Most recently, the company was granted a patent for a smart seat belt concept by the United States Patent and Trade Market Office that was published Tuesday. The proposed device would function almost like a smartwatch. Apple’s blueprints reveal it could pack gesture-sensing technology, biometric sensors, speakers, a microphone, and a display.

Here’s the patent:

“An augmented safety restraint may be configured to: secure the passenger within the vehicle; provide holistic monitoring of passenger status; supply entertainment and comfort; allow communication or interaction between the passenger, vehicle, and other passengers within the vehicle; and generate power sufficient to run the aforementioned capabilities. These features allow for enhancement of passenger activities, improved interaction with the vehicle and/or other passengers, and energetic autonomy while at the same time meeting regulatory safety requirements.”

apple smart seat belt patent
A list of all of the components that could be housed inside of Apple patented smart seat belt.

The seatbelt detailed in the documents basically puts a sophisticated version a car dashboard right on your chest. It will leverage gesture controls and smart fabric technology — two concepts that the company has patents for already — to let users control their entertainment and communication capabilities.

Instead of having to reach for knobs on the dashboard, it seems like the smart seat belt is supposed to let users adjust volume or temperature settings by simply waiving their hand or making another gesture. As with a lot of forward-looking automotive patents, Apple’s seatbelt idea looks to when cars will be more completely autonomous, and passengers will need a sort of remote control to flip through TV channels or browse the web while being driven their destination.

Apple Has some other feature ideas for its seatbelts. The patent also notes that its biometric sensors will be able to detect: “passenger’s heart rate, breathing rate, temperature, CO level, blood alcohol content.” The patent also specifically states that it would prevent users from driving if they’ve had too much to drink, which is a good idea that could probably save a lot of lives.

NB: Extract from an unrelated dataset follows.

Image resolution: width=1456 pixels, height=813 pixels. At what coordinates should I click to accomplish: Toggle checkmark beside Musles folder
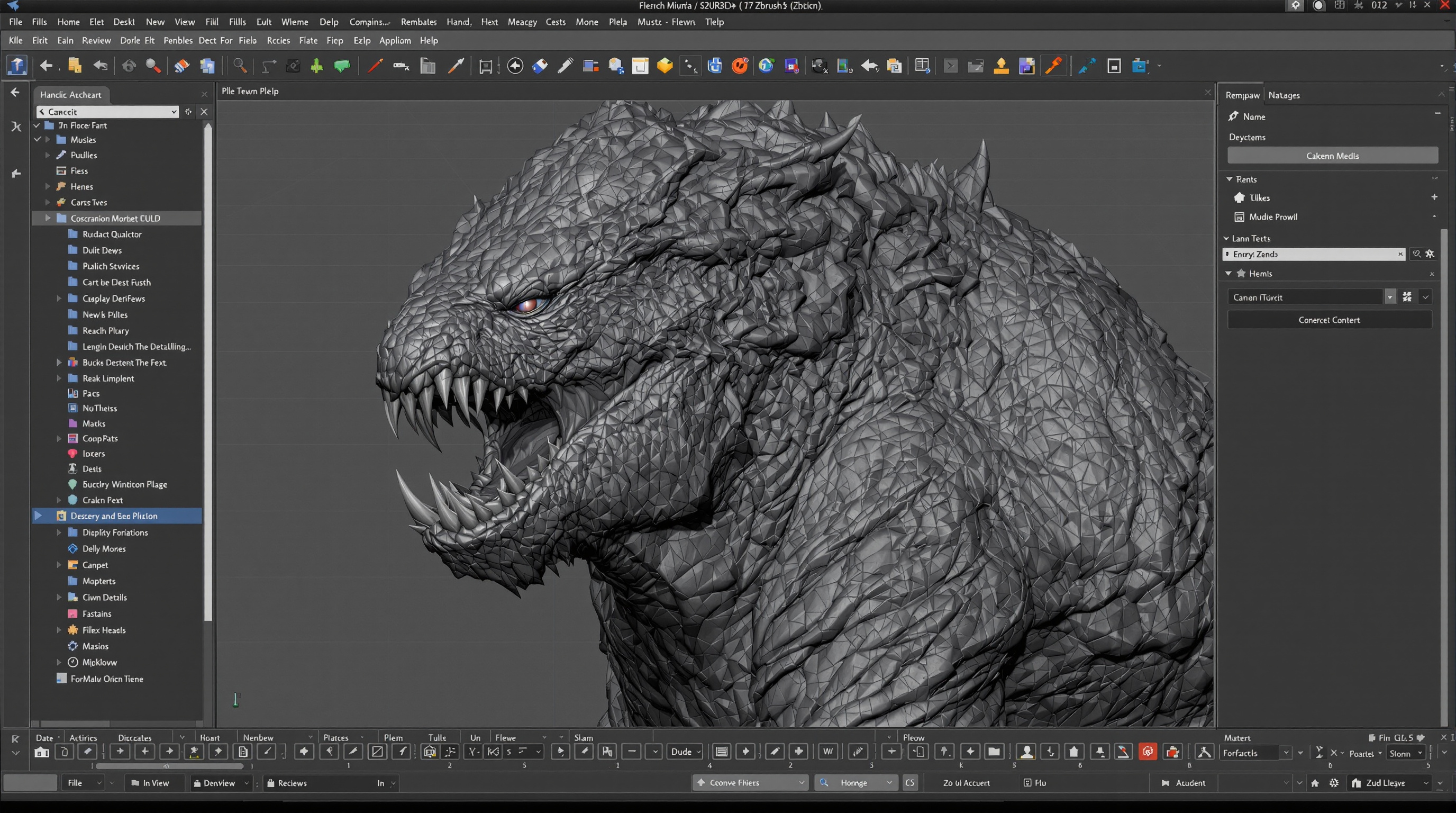[x=38, y=140]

How the display, speaker, and other electronic components would be embedded into the smart seat belt.

The most interesting thing about the seatbelt may be how it will eventually be powered, that is, by using solar energy. The blueprints also detail that the seat belt would include “photovoltaic devices” to soak up energy when the car is parked. That may be a nod to a future problem in with autonomous driving tech that doesn’t even exist yet: How to run all these powerful entertainment options without draining the actual car itself’s battery.

There have been a number of other car related patents in the last few months. In September, the USPTO published an Apple patent regarding A.I.-powered headlights. These components could complement the augmented reality vehicle interface that Apple has been said to be developing.

While it still looks more like Apple is interested in developing accessories, as opposed to rolling out some kind of futuristic “Apple Car,” the list of possible devices is looking more in-the-weeds than we might have expected. Obviously Apple was going to be interested in finding ways to make it easier to use their services like Apple Music on the road. Seatbelts and headlights, however, seem like auto parts that Apple would leave to traditional suppliers. Project Titan may be more wide-ranging than the documented setbacks have led us to believe.